## Text
* start *

But many great artists have made perfectly fine compositions without resorting to the kinds of nuances that Rembrandt did.

There are many ways to compose a good image.  Whether the same techniques as Rembrandt are used or others is immaterial.  One can look at many of the great artists of the past and find the elements of good composition.  And those elements of good composition do exactly what Rembrandt's techniques did; they guide the viewer on a visual journey through the image.

Quote
> I'm not sure that a scientific study was needed to discover these things or that the fellow at UBC has uncovered anything new or unique. 

Research shows that no one has addressed the topic previously as has been done here. Further, science has only begun to study elements such as how the eye reads visual compositions. If one wants to learn something about this, it makes sense to study many of the great masters of the trade as well as how others "read" their works.

* end *

## Dataset section
* start *

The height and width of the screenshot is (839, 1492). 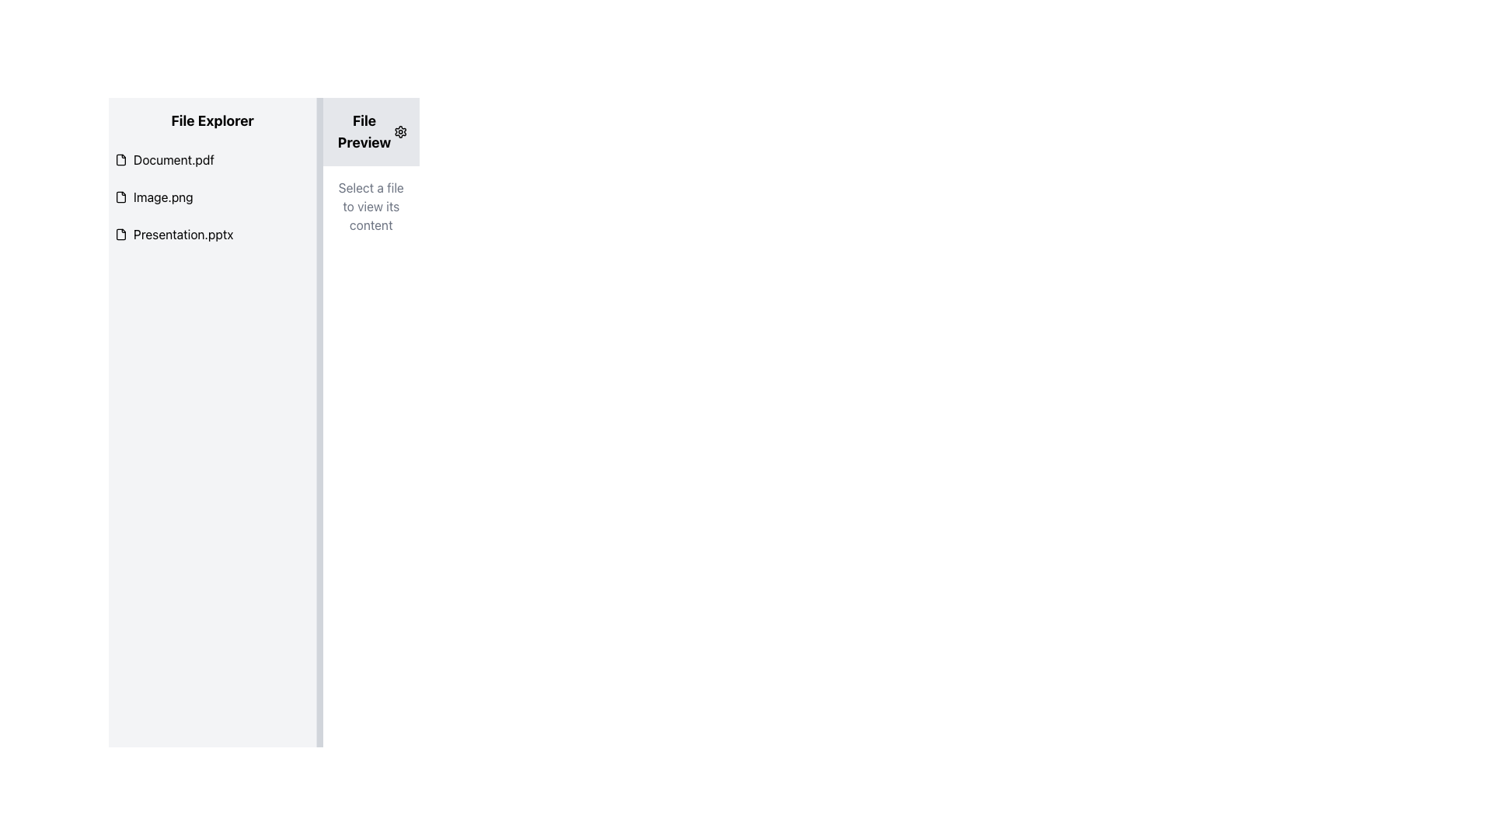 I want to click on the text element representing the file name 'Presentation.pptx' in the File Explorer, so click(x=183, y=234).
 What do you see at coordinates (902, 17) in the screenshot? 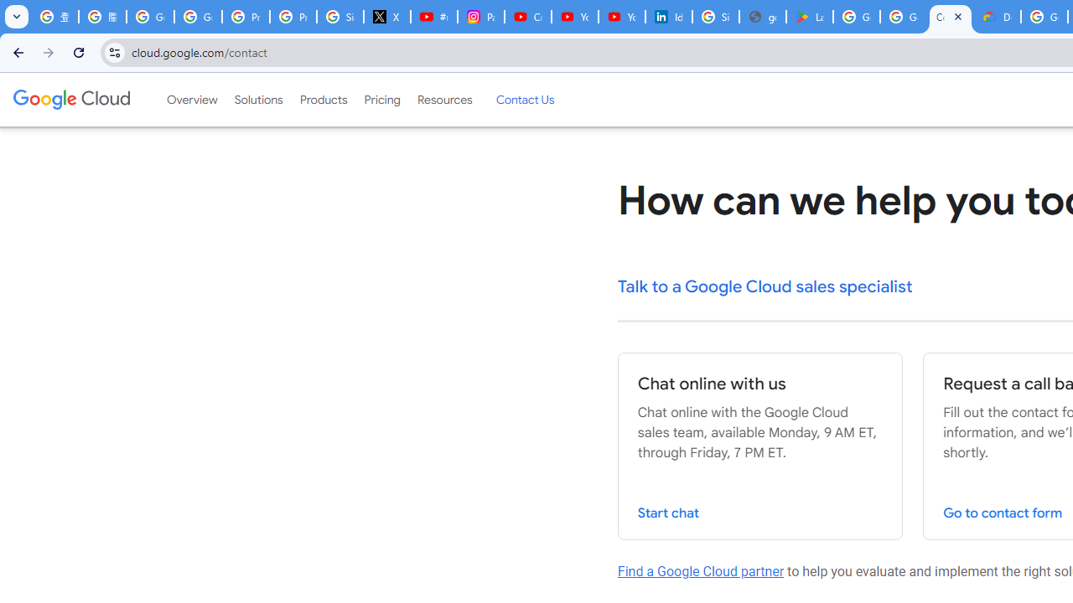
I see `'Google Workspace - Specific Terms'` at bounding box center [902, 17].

* end *

Write out the part of the passage on composition that opens with the words containing "But many great" and closes with "new or unique.", copying it word for word. The material plays no part in what comes after it.

## Output below
But many great artists have made perfectly fine compositions without resorting to the kinds of nuances that Rembrandt did.

There are many ways to compose a good image.  Whether the same techniques as Rembrandt are used or others is immaterial.  One can look at many of the great artists of the past and find the elements of good composition.  And those elements of good composition do exactly what Rembrandt's techniques did; they guide the viewer on a visual journey through the image.

Quote
> I'm not sure that a scientific study was needed to discover these things or that the fellow at UBC has uncovered anything new or unique.